An automatic scan-triggering program (SmartPrep; GE Healthcare) was employed to initiate the scanning for HAP after contrast agent injection. The region-of-interest (ROI) cursor (0.8–2.0 cm2) was placed in the abdominal aorta (AA) at the L1 level and the attenuation was assessed by 2 experienced radiology technicians. The trigger threshold was set at 150 Hounsfield units (HU), followed by PVP after a delay of 38 seconds. A 20-gauge catheter was inserted into an antecubital vein. The contrast agent was delivered at 4 mL/s with a contrast enhancement injector (Dual Shot; Nemoto Kyorindo, Tokyo, Japan), followed by 30 mL normal saline likewise injected for flush.

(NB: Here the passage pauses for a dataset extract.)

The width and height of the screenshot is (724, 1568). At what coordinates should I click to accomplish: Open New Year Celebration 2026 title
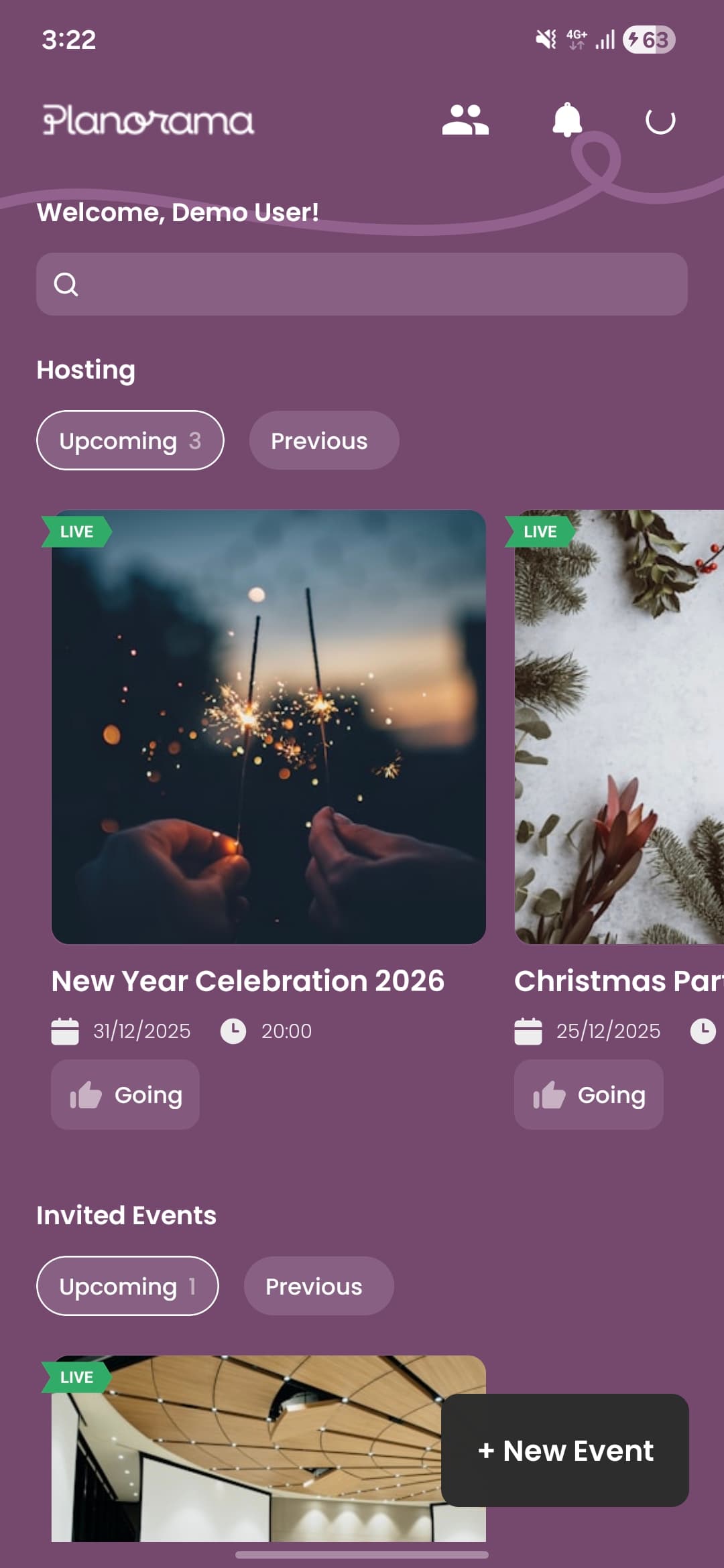point(248,981)
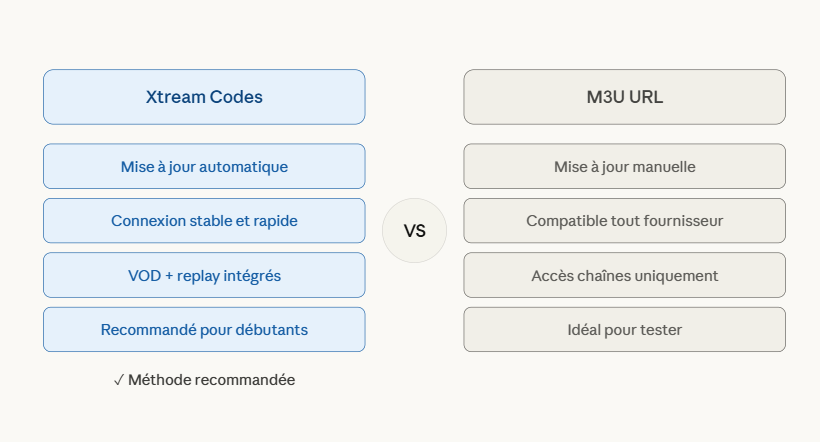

Measurements of radiation dose and iodine intake in CT scanning

The CTDIvol and dose-length products (DLPs) were recorded in HAP and PVP for each patient. The effective doses (EDs) of both arterial and venous phases were calculated with the following equation: ED = DLP × K, where K was tissue-weighting factors of 0.016 mSv mGy cm–1 for liver.[ The equation of iodine intake for each patient: Iodine intake (mg I) of group A and B = weight (kg) × 1 mL/kg × 270 mg I/mL. Iodine intake (mg I) of group C = weight (kg) × 1 mL/kg × 350 mg I/mL.

Quantitative image analysis

Quantitative analysis was performed using a commercially available workstation (Advantage Workstation 4.5; GE Healthcare, Milwaukee, WI) by 2 board-certified radiologists with 11 years of experiment in hepatobiliary imaging blinded to the diagnostic results and CT parameters. The 5-mm thick transverse images for each patient were displayed in a preset soft tissue window (window width, 300 HU; window level, 50 HU), which permitted measurements of mean attenuation of the AA on HAP and the portal vein (PV) as well as hepatic parenchyma on PVP with a circular ROI. To minimize the possible bias from single measurements, the average of the measurements from 3 continuous sections for each ROI was calculated.

The CT attenuations were assessed in both AA at the level of dome in HAP and the main PV at the hepatic hilar level in PVP. ROIs of approximately 100 mm2 in the AA and PV were selected, as the sizes were adequate for pixel efficiency and exemption from interference from the vessel wall or perivascular fat. Calcified and/or soft plaques on the aortic wall were obviated with caution.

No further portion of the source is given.